2) Though the right to own and carry a gun is the law of the land, protected by recent Supreme Court decisions, almost everyone agrees that certain people should not have access to firearms (criminals and their straw purchasers, the seriously mentally ill, and minors).
3) Access to firearms by those who shouldn’t have them is currently too easy. This leads to an unacceptable level of gun violence nationwide.
4) The current patchwork quilt of gun regulation, combined with law enforcement efforts, is not effective enough at keeping guns out of the hands of those who shouldn’t have them and deterring those who misuse them. That’s why we need a single, simplified, unified, consistent approach — i.e. universal background checks with no exceptions.
5) We may not be able to prevent everyone who shouldn’t have a gun from getting one, but the situation can certainly be improved. We can take a significant step in the right direction. With voluntary efforts by responsible gun owners and through reasonable, common-sense regulation, we believe a better system can be devised that would make firearms less accessible to those who shouldn’t have them. That, in turn, will improve public safety for all.
6) If universal background check legislation can be devised that limits access to guns by the wrong people, and if that does not prevent law-abiding citizens from owning and bearing arms, then we believe responsible gun owners should be willing, in the interest of the common good, to accept a reasonable amount of regulation as their contribution to reducing crime and gun violence. We call this accepting the responsibilities that come with gun rights.
7) If both sides of the gun divide address this issue as allies instead of as adversaries, we stand a much better chance of making the kind of progress that people on both sides of this issue say they want — a safer society.
8) At this point, there is profound mistrust between gun rights advocates and gun responsibility advocates. Surveys suggest that the majority of gun rights advocates actually support background checks in theory, yet the lack of trust prevents them from saying so publicly — or cooperating to make it a reality.
9) Nonetheless, we believe that a single, nationwide background check with no exceptions (i.e. universal) is inevitable, despite the political obstacles that currently prevent it, because the vast majority of Americans favor it.
10) We believe communities like Oak Park should set an example for the rest of the country — and especially for our elected representatives — by making a strong, clear, public statement in support of something that is obviously needed and would not infringe upon the right of law-abiding, responsible adults to keep and bear arms.
To that end, we have put the following advisory referendum on the Nov. 4 ballot:
Shall the federal government enact legislation requiring universal background checks of criminal and mental health history records for all transfers of ownership or possession of firearms, including transfers which occur at gun shows, over the Internet and privately, as a step toward preventing the ownership or possession of firearms by criminals and those with serious mental illnesses, and as a step toward preventing illegal gun trafficking altogether?
There are other advisory referenda on the ballot.
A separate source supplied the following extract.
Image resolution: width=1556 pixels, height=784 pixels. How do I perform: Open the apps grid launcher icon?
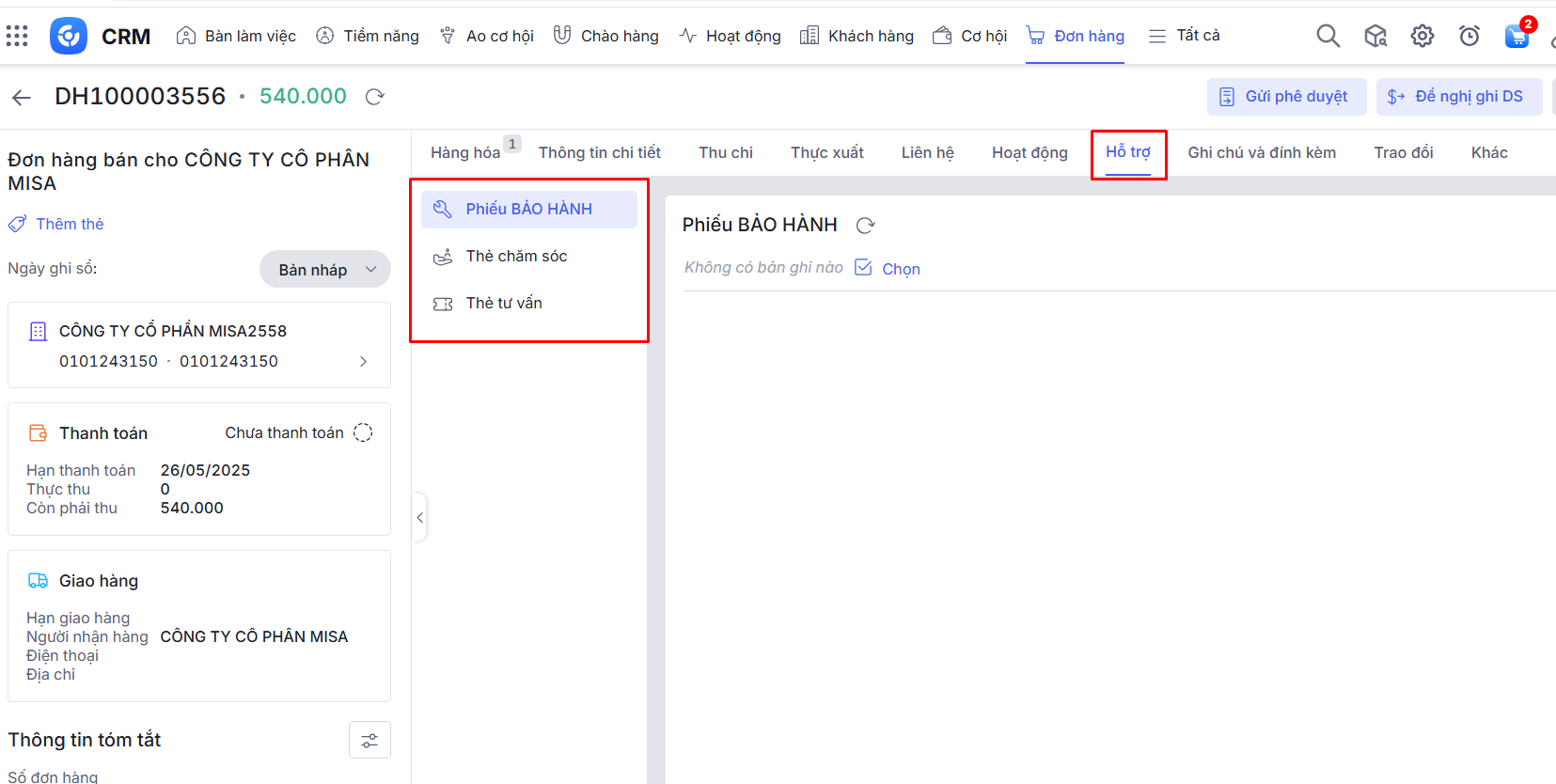click(x=17, y=36)
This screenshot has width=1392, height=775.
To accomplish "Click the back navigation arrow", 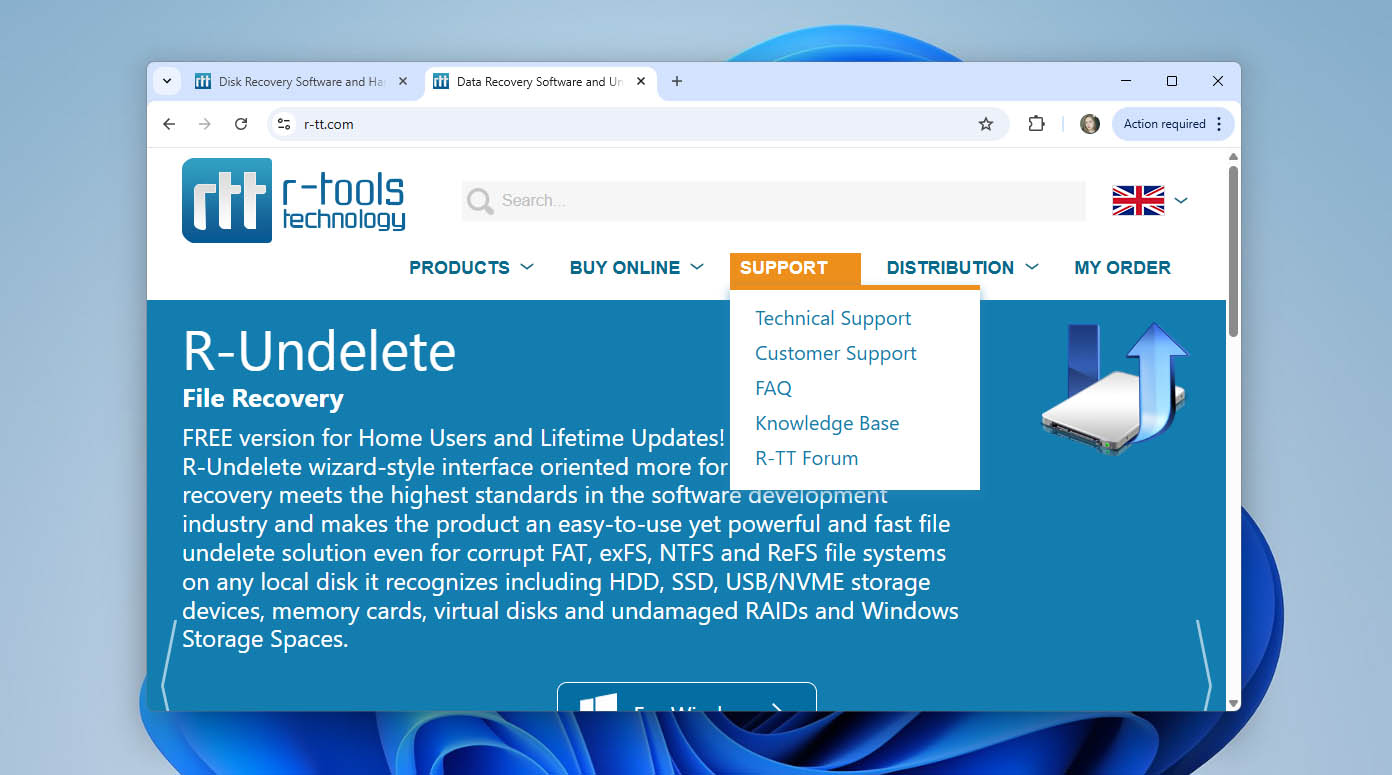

One is related to gun regulation but applies to all Cook County voters. Our referendum is limited to Oak Park. This is our chance to make a unified statement as a community. We hope other communities will follow our lead.
Please join us. Do it for everyone in this community and this country whose life has been altered by gun violence. Do it for those whose lives could still be altered by gun violence — in other words, for all of us.
Strong, clear statements have a way of turning into movements.
With your help, maybe we can start one here.